● YOUR TASK:
Wherever the string "screenshot" shows up in the data below, copy the whole line.

─── INFORMATION SHOWN

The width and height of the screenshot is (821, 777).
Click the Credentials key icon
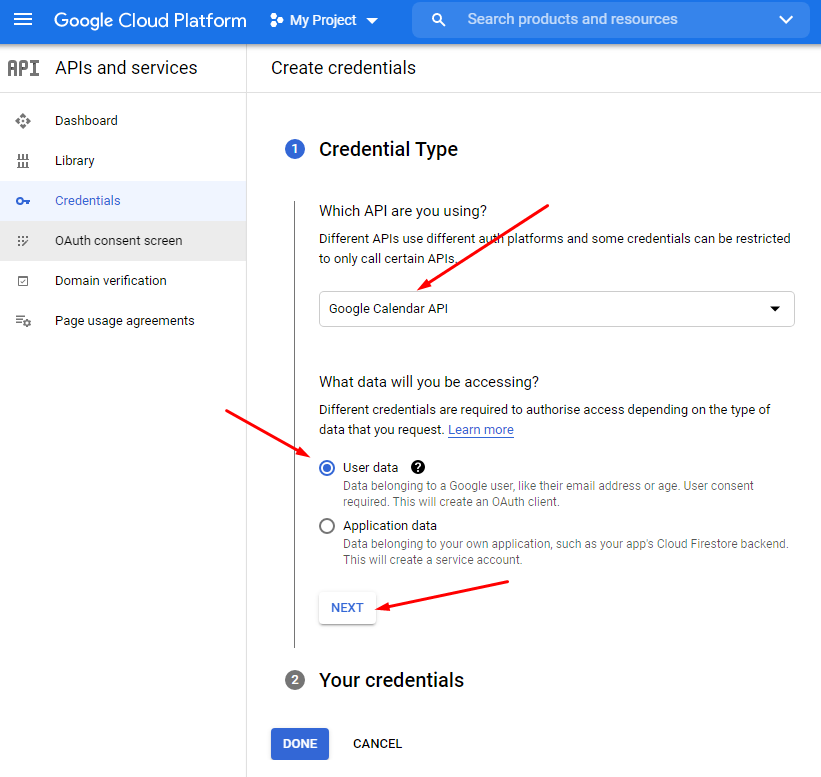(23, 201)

──────
─── INFORMATION SHOWN

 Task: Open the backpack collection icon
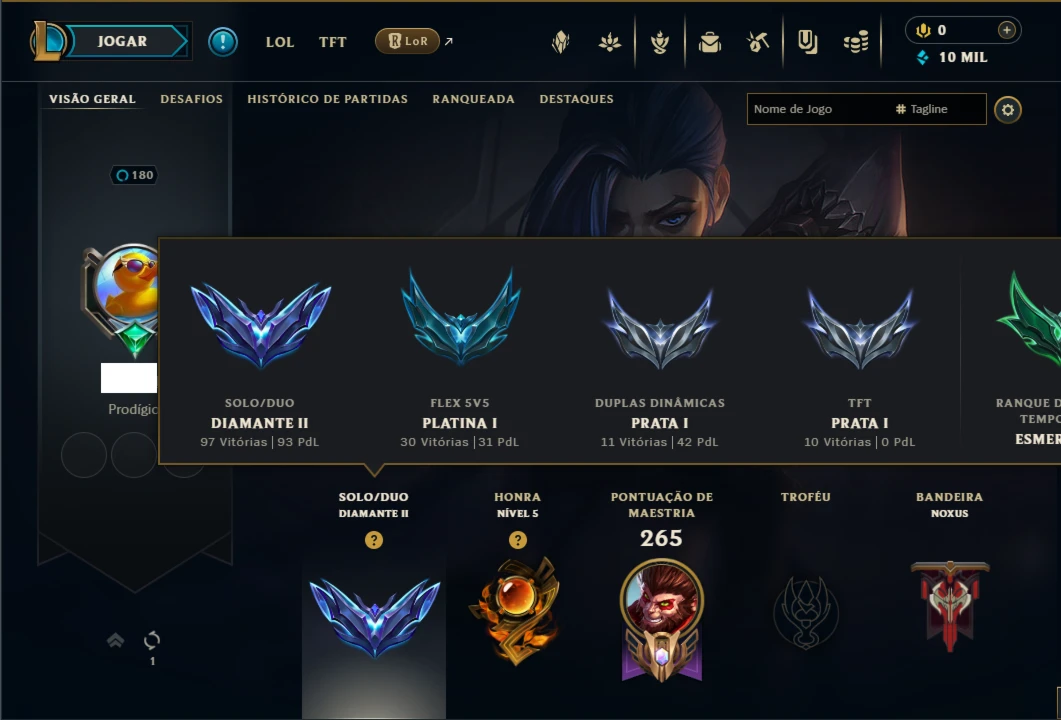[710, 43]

──────
─── INFORMATION SHOWN

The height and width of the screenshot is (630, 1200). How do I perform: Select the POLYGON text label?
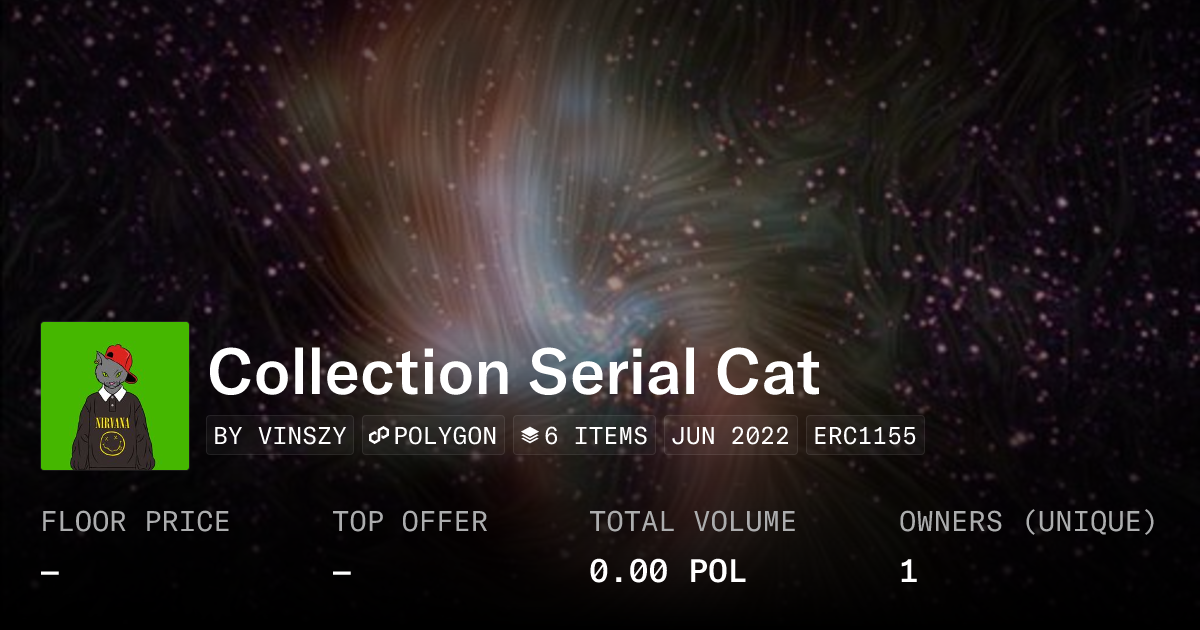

──────

● REPLY:
The width and height of the screenshot is (821, 777).
The height and width of the screenshot is (630, 1200). How do I perform: Select the POLYGON text label?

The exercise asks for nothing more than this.